- _What you have to do_
Your answer must consist solely of the line containing "Stubley Joanne (632, 535)" and all subsequent lines through the end of the entries, reproduced exactly.

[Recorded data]
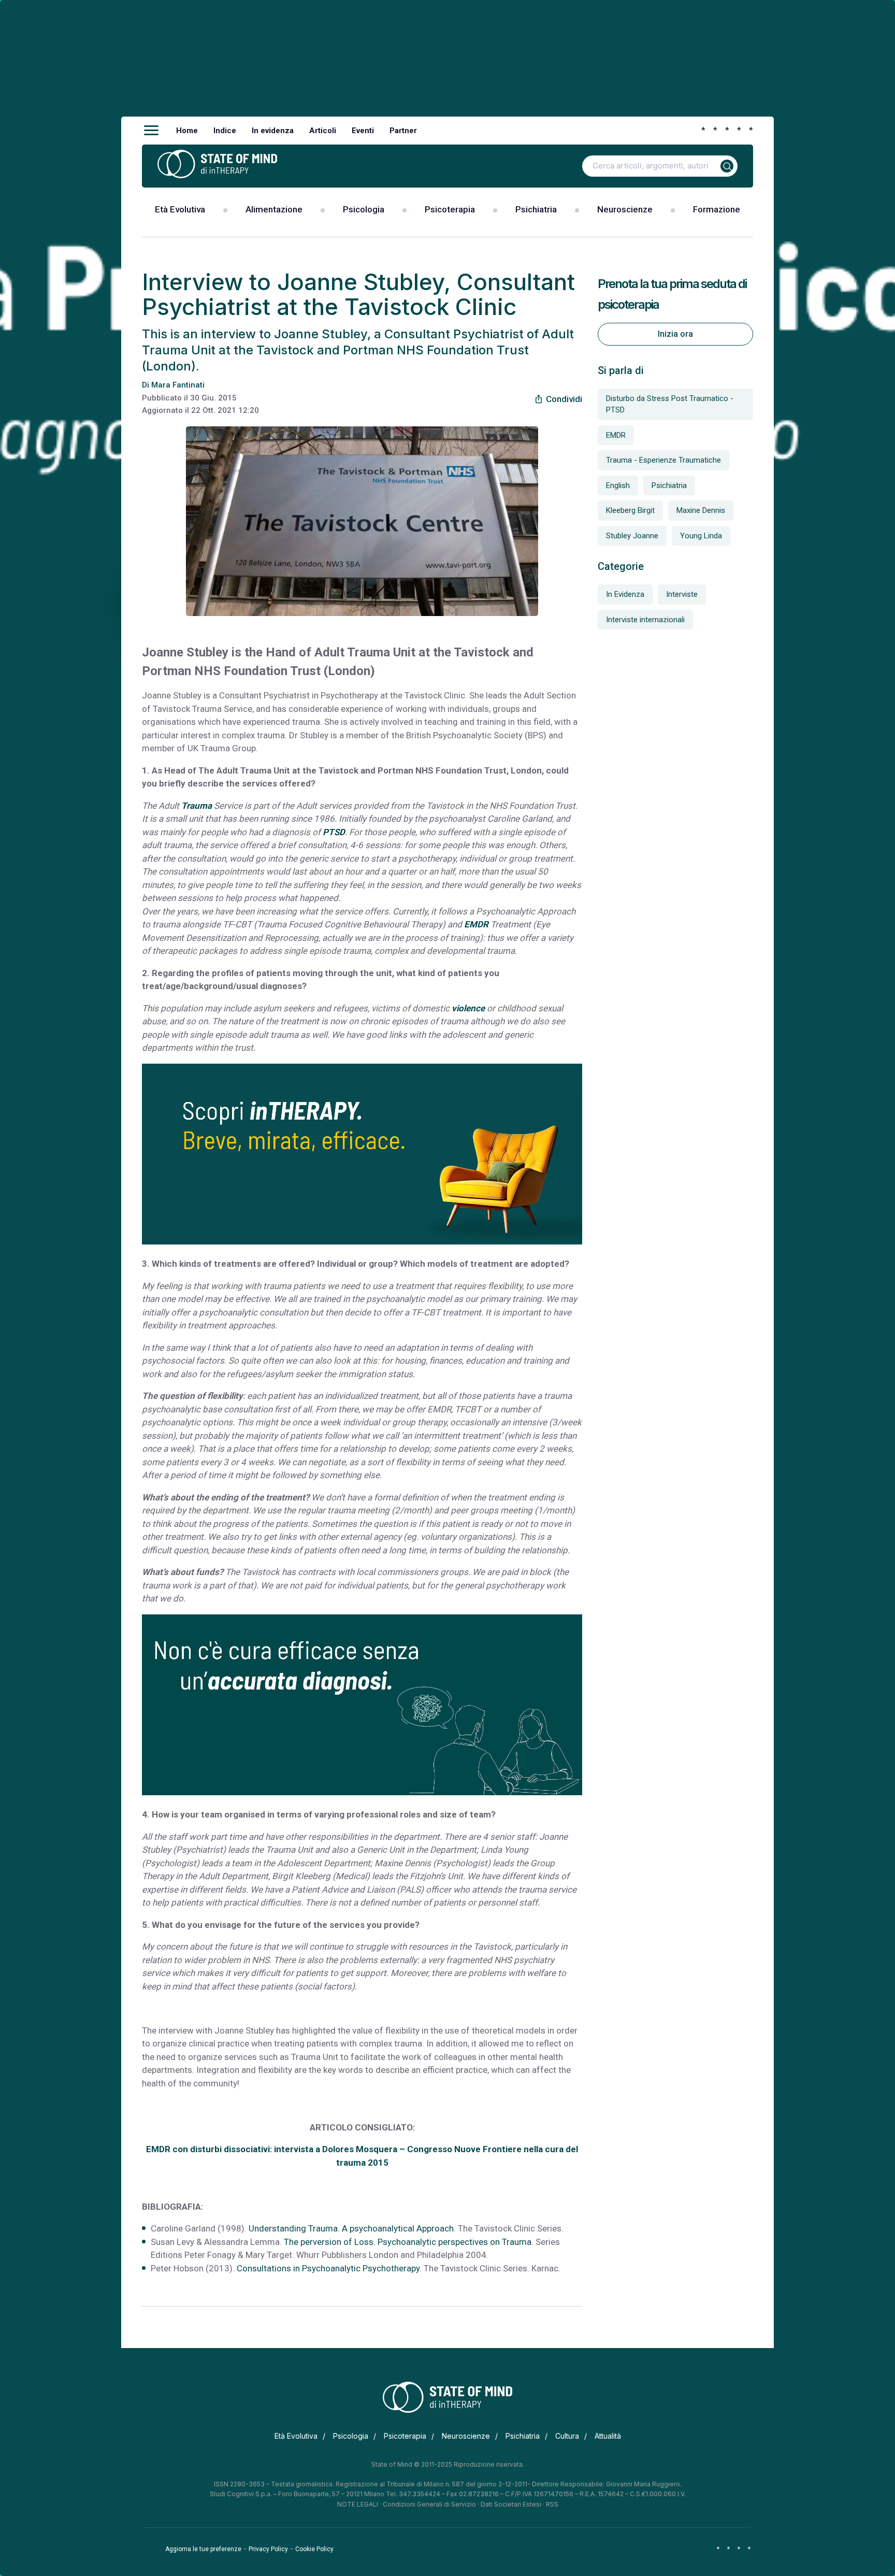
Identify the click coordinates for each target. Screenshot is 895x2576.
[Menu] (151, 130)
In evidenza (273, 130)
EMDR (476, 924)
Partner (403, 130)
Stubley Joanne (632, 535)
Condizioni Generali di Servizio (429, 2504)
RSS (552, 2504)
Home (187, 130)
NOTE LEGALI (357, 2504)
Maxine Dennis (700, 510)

- _Output below_
Stubley Joanne (632, 535)
Condizioni Generali di Servizio (429, 2504)
RSS (552, 2504)
Home (187, 130)
NOTE LEGALI (357, 2504)
Maxine Dennis (700, 510)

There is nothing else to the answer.